Parmi ces nombreux agents du pouvoir central qui aidèrent la royauté à s'émanciper, puis à établir partout sa domination, on ne comptait pas seulement des clercs et des chevaliers : il y avait aussi beaucoup de bourgeois. Comme l'a fort bien dit Guizot, au moment où la bourgeoisie française perdait dans les communes une partie de ses libertés, à ce moment, par la main des parlements, des baillis, des prévôts, des juges et des administrateurs de tout genre, elle envahissait une large part du pouvoir. Ce sont des bourgeois surtout qui ont détruit en France les communes proprement dites : c'est par les bourgeois entrés au service du roi, et administrant ou jugeant pour lui, que l'indépendance et les chartes communales ont été le plus souvent attaquées et abolies. Mais, en même temps, ils agrandissaient, ils élevaient la bourgeoisie, ils lui faisaient acquérir de jour en jour plus de richesse, d'importance et de pouvoir dans l'État.

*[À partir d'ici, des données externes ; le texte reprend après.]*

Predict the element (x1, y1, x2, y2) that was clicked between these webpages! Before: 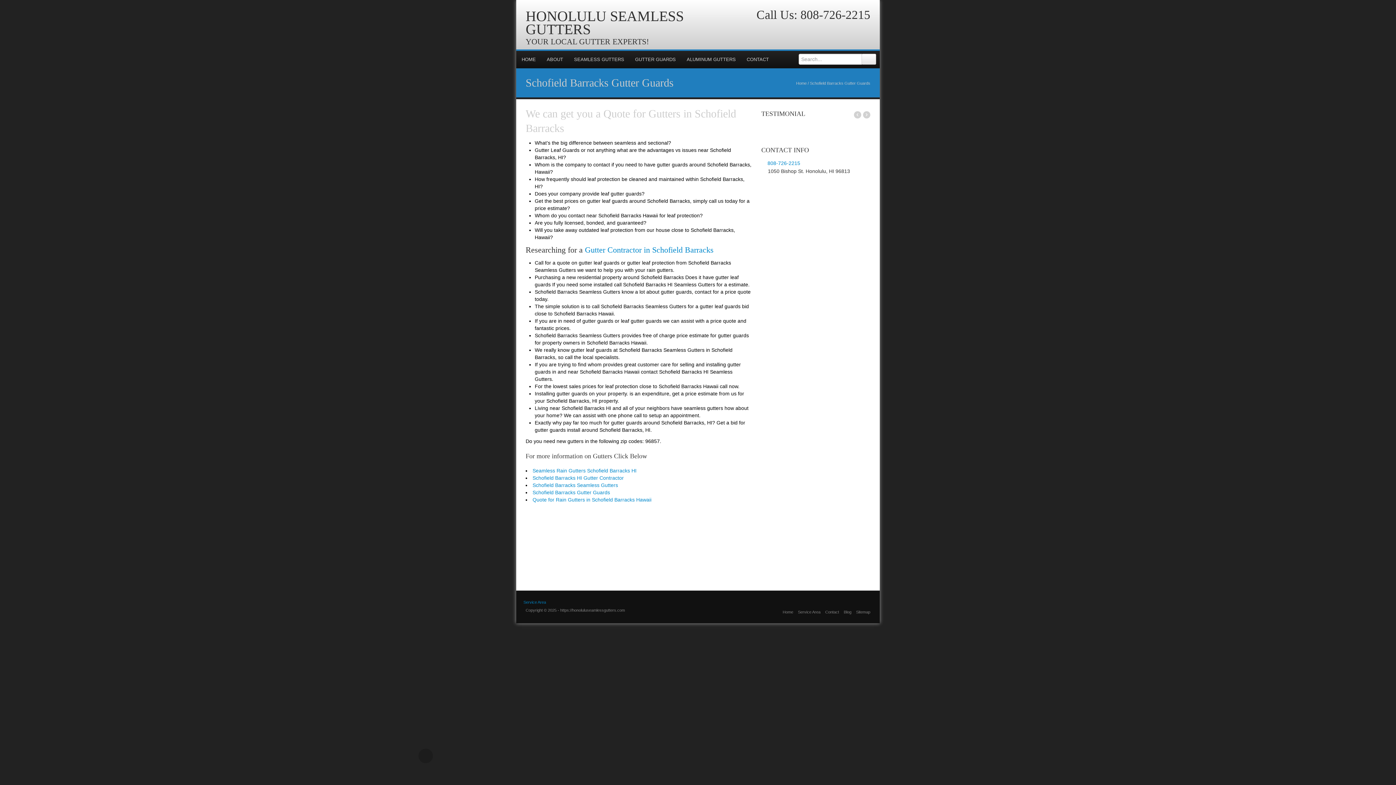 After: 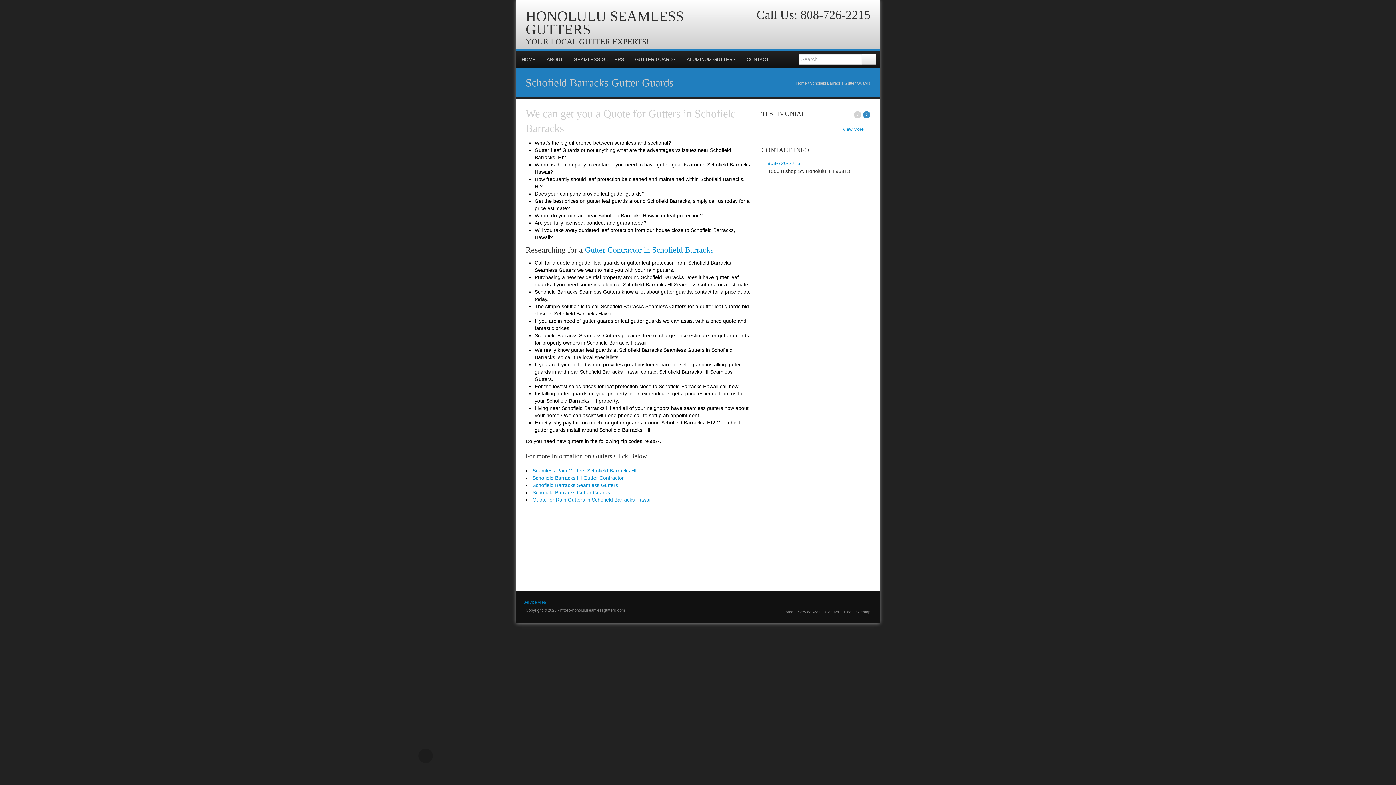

La chute du régime communal n'a donc pas eu pour effet, à vrai dire, d'arrêter le développement de la classe populaire. Ce développement se continuait parallèlement, sous d'autres formes, et la monarchie elle-même le favorisait. Mais il importerait de savoir si cette forme de l'émancipation du tiers état, qui est la seigneurie communale, n'était pas la meilleure de toutes, celle qui devait conduire le plus rapidement la société populaire au but marqué à son ambition. L'existence des libertés communales était-elle compatible avec la mission de la monarchie, chargée de fonder l'unité morale et politique de la nation ? La destruction de ces libertés a-t-elle été, à tout prendre, un mal ou un bien ?

Sur ce point, la pensée de nos historiens n'a jamais été nettement exprimée. Guizot affirme que si les libertés communales avaient pu subsister et s'adapter au cours des choses, les institutions, l'esprit politique de la France y auraient gagné. Deux pages plus loin, il se déclare convaincu que la centralisation qui caractérise notre histoire a valu à notre France beaucoup plus de prospérité et (le grandeur, des destinées plus heureuses et plus glorieuses qu'elle n'en eût obtenu si les institutions locales, les indépendances locales, les idées locales, y fussent demeurée-souveraines, ou seulement prépondérantes. Il y a une certaine contradiction entre ces deux affirmations. Au fond l'éminent historien est partisan plutôt de la centralisation que des libertés locales : mais il semble s'excuser de cette opinion, en niant que le régime communal ait été chez nous capable de vivre, de durer et de porter ses fruits.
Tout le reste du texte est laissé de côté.